At nearly every airport in the country, you’ll see dozens of people packing their security items.
Adults carry briefcases, teens carry iPods, and toddlers carry blue blankets while furiously sucking their thumbs.
And right behind them, I’m carrying my security, too. No, I’m not sucking my thumb. But, I do carry my security — no, ashamedly, it’s not always my Bible — it’s my pillow.
My pillow is the last thing I grab when I leave to catch a plane, usually leaving at 0:dark-30. Recently, as I stooped to kiss my sleeping beauty and grab my pillow, I failed to notice the pillowcase put on the night before.

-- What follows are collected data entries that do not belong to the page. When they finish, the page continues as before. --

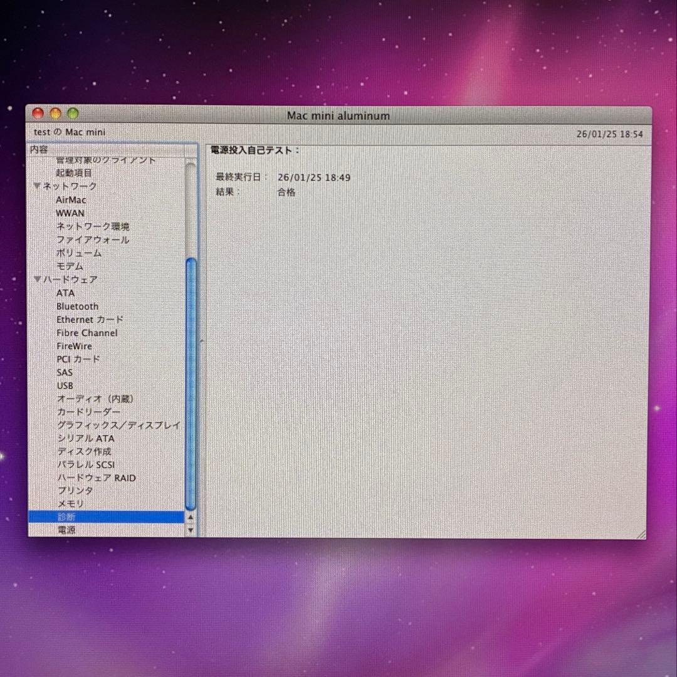The image size is (677, 677).
Task: Collapse the ネットワーク category
Action: [x=38, y=186]
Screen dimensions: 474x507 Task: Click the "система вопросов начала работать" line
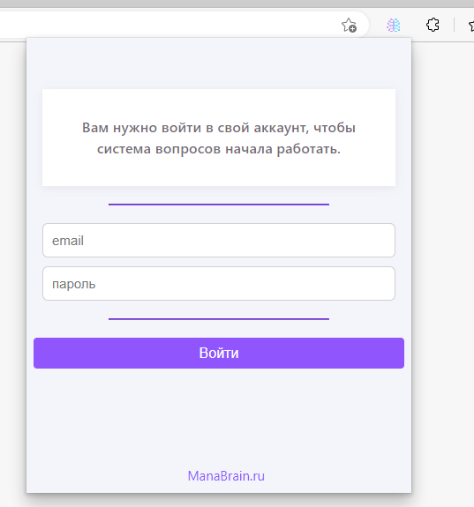[219, 149]
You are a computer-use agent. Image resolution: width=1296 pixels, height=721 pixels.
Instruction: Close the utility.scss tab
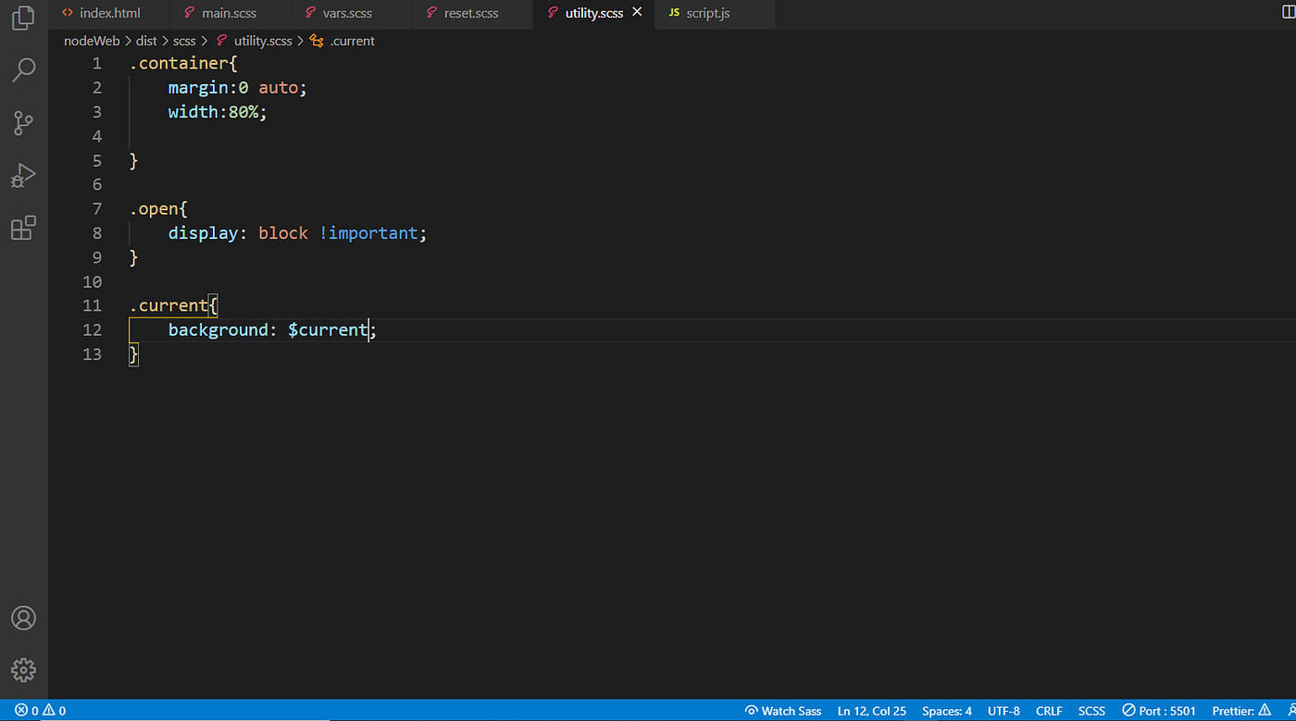pos(636,12)
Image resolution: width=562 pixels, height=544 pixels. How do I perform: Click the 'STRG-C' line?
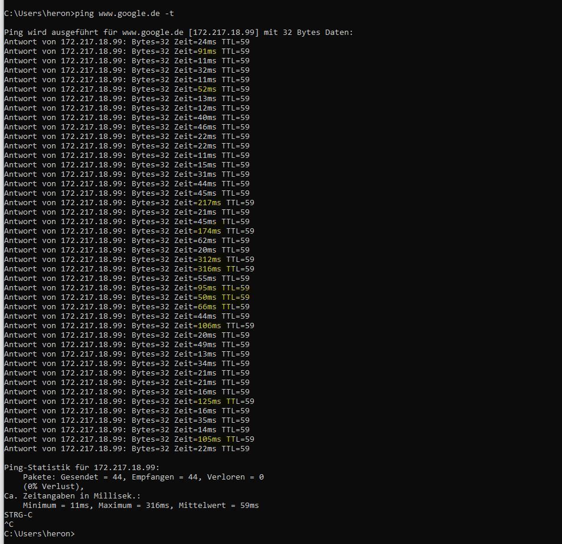[18, 515]
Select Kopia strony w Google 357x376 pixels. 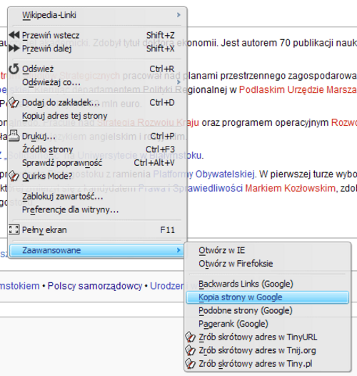click(x=267, y=297)
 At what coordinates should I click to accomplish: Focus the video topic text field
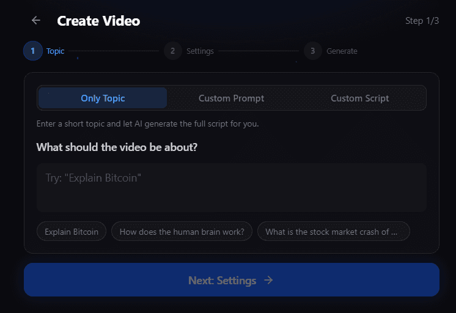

It wasn’t until I arrived inside the well-lit terminal that I realized the color of the pillowcase — bright pink.
It’s not that I’m sexist. I truly think real men can wear pink, but a pink pillowcase is crossing some sort of manly boundary, and I have boundary issues.
Now, you’re probably surprised a grown man who openly carries a pillow would be concerned with something so inconsequential as the color of his pillowcase.
But, I was.
Annoyed I’d been exposed in pink, I sideswiped my way down the moving sidewalk unit. I came upon a girl sucking her thumb and swinging her baby doll. The girl pointed to me and her mother responded to her in a whisper.

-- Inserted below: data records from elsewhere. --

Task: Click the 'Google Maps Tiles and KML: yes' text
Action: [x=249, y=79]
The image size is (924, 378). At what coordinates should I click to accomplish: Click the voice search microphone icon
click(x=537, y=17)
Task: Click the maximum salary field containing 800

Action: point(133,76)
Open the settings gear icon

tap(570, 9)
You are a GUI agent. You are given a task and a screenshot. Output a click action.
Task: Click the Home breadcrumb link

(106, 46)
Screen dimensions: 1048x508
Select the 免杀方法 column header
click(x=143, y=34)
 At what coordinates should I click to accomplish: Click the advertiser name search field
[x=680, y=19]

Was it my pillow? Was she making fun of it? Hmm. Maybe she wanted it. I quickened my pace.
Hoping no one at the security checkpoint would notice the downy softness of my pillow, I slung it on the conveyor belt. Truthfully, they wouldn’t have noticed it if I hadn’t nearly forgotten it on the receiving end.
“Wait,” the security lady yelled, “Is this your pink pillow?”
I’m certain people were suitably horrified.
As I reached for it, she smiled in that perfectly sassy way of someone who’s got you in the crosshairs of humiliation: “You’ll need this for ‘night-night.’ ”
Truth be told, my fellow travelers weren’t so much staring at me as they were staring beyond me; beyond me to their own problems and their own embarrassments.
They were remembering the times when they’d hauled their own shame into a public place; the times in which they were shown to be someone less than they imagined themselves to be.
Those exposing moments usually come as we encounter life’s little security checkpoints. These checkpoints usually materialize in the places where it becomes important to strip us of those items that give us comfort or false importance.
Just as in the airport checkpoints where you lay aside the entrapments of importance — cell phones, fat wallets, Rolex wannabes, designer shoes and, yes, even pink pillows — there are divine checkpoints where we encounter God, who can thoroughly search our souls.
They are the places that tend to strip us of our self-interest, our pride, our hardness, our excuses, our grudges. I find my checkpoints in the hospital chapel where I often will ask God to sound an alarm if I’m carrying stuff that I shouldn’t be carrying.
Sometimes I find these checkpoints on the beach where I can almost hear the waves laughing as they witness the grandiose image I’ve constructed of myself.
Life nearly always will present these serendipitous checkpoints. They will be checkpoints we can anticipate with great expectation. For at these places, we can be sure God always will sound the gawking buzz to tell us we’ve been found out.
And with that, I’ll say, “Night, night, y’all.”